People who read C.J.Date's Introduction to Database System or books of similar level should not have problems with definition of normalization and denormalization.
However, memory is not what it used to be and I find myself often looking at some design and saying that it is not normalized even though I can not find which of the normal forms it is breaking.
The actual example that illustrate it is:
If we have relations
r1 (A, B, C)
and r2 (A, D)
with FDs: AB->C and A->D
and r1
represent detailed data, while r2
is summary of that data (in another words each instance of D is a function of values in r1. in this example let it be subtotal of values C according to A from r1).
Example instance
r1 =
A B C
1 1 10
1 2 20
2 1 10
2 2 25
r2 =
A D
1 30
2 35
So, even though I can not say that it breaks for example 2NF or 3NF, I seem to be stuck on the idea that the design is still denormalised in the following sense (from Codd, E.F. "Further Normalization of the Data Base Relational Model", p. 34, commenting on the reasons to normalize beyond 1NF):
- To free the collection of relations from undesirable insertion, update and deletion dependencies;
- To reduce the need for restructuring the collection of relations as new types of data are introduced, and thus increase the life span of application programs;
- To make the relational model more informative to users;
- To make the collection of relations neutral to the query statistics, where these statistics are liable to change as time goes by.
As I can say, that if we define D as a sum of all Cs from r1 where A from r1 is equal to A from r2 then, if we update C in r1 and we don't update D in r2, we can end up with undesirable update dependency and the data ends up in inconsistent state I find this reason to call r1 and r2 denormalized and to think of them as denormalized. (In fact whole r2 is a function of r1 and bring zero new facts into the model; r2 = f(r1))
So the questions are
- can we call r1 and r2 denormalized?
- if yes, why? if not, why? (according to which rule? or according to which definition?)
NOTE:
To those who find the question(s) interesting enough to put in an answer, I kindly ask to provide either something quotable or to put it in a form of specific assumptions and conclusions (or in another words, if you are going to put in your opinion, please follow it with some reasoning).
EDIT I accepted dportas answer.

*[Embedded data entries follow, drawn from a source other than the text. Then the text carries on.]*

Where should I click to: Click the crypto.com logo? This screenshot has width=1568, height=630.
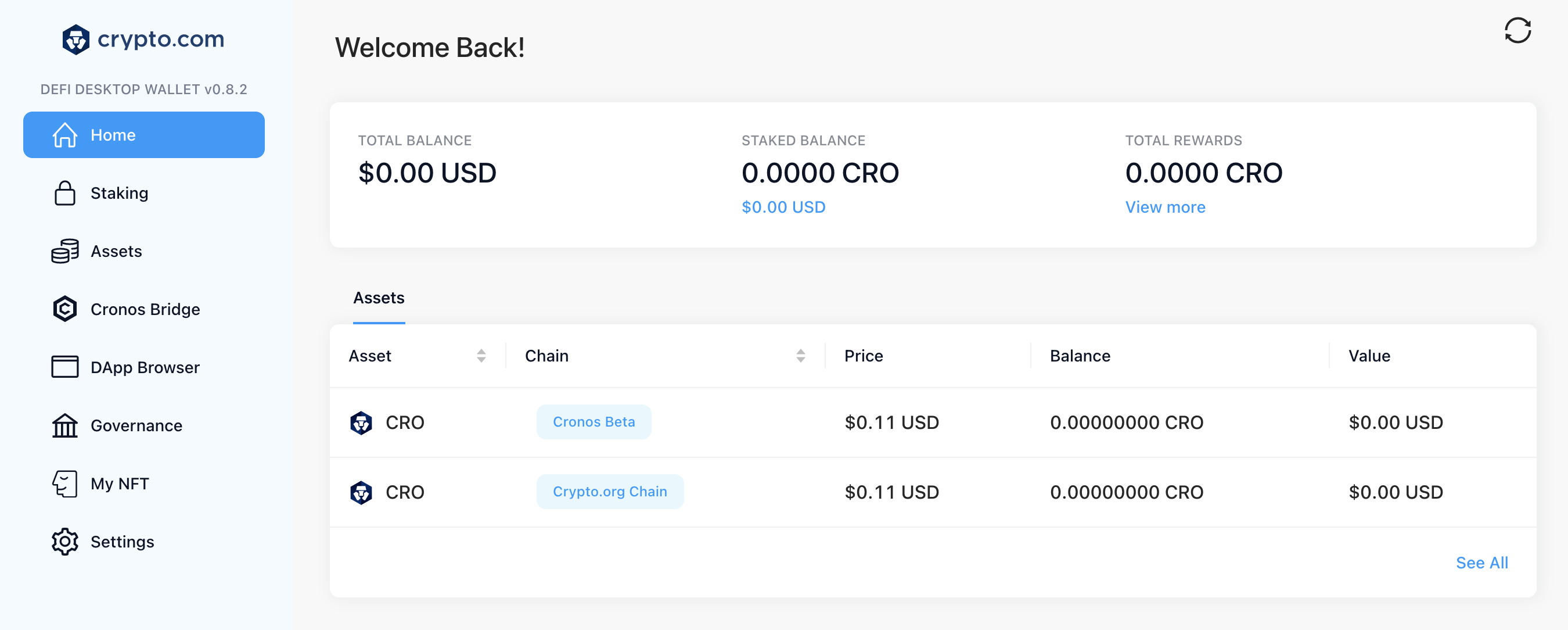click(143, 40)
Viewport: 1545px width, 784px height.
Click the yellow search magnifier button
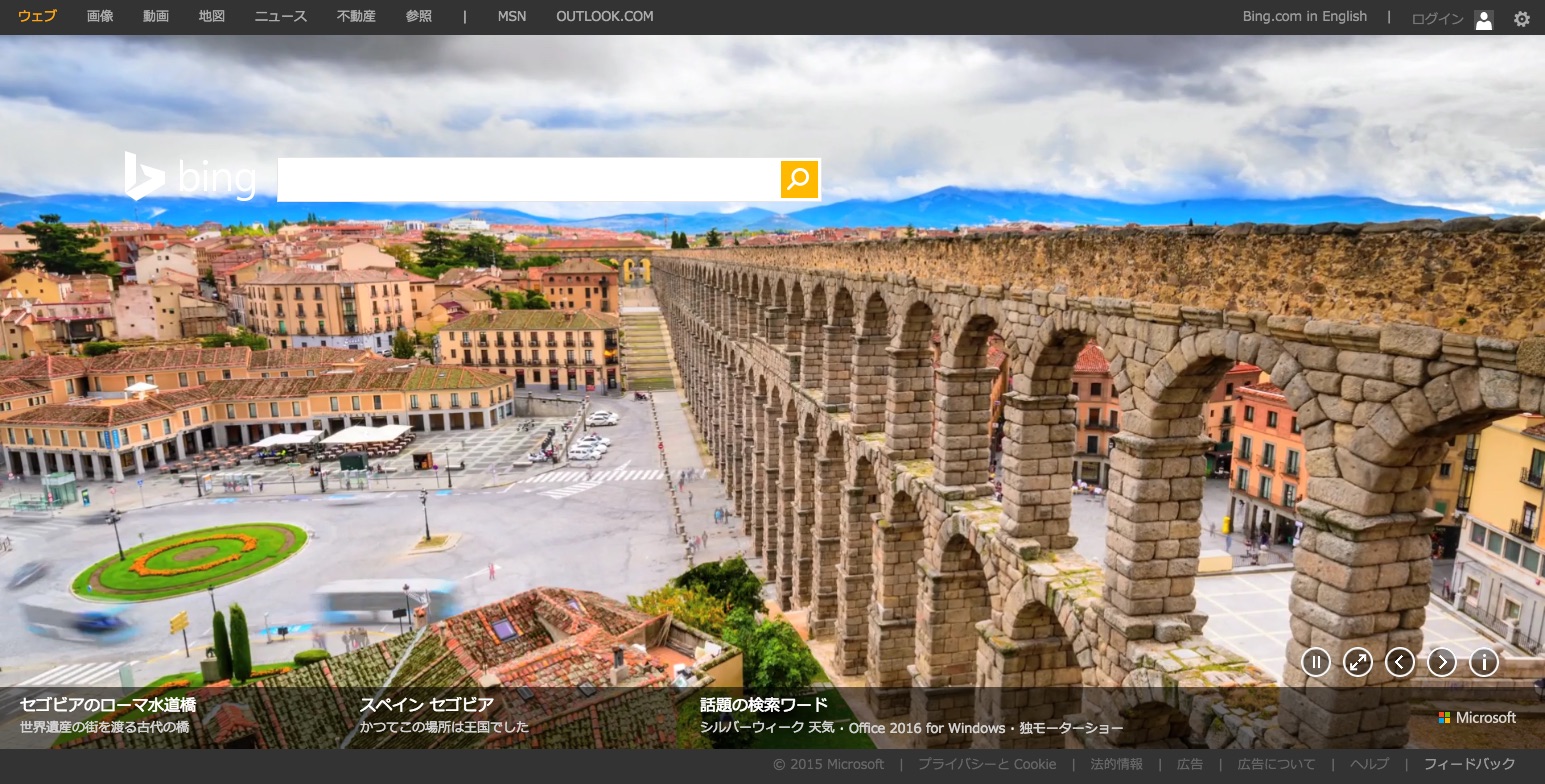pyautogui.click(x=799, y=180)
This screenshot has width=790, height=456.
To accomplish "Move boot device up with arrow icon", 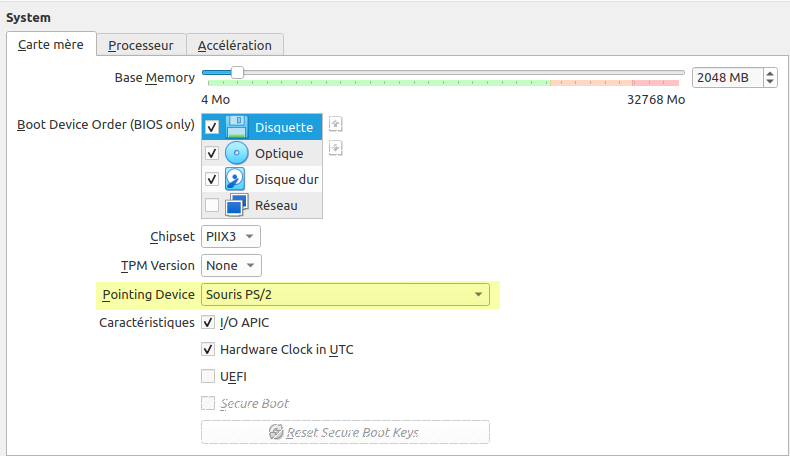I will 336,124.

I'll try to add a bit to it here: C.J.Date can makes a clear and strict distinction:
Much of design theory has to do with reducing redundancy; normalization reduces redundancy within relvars, orthogonality reduces it across relvars.
quoted from Database in depth: relational theory for practitioners
and on the next page
just as a failure to normalize all the way implies redundancy and can lead to certain anomalies, so too can a failure to adhere to orthogonality.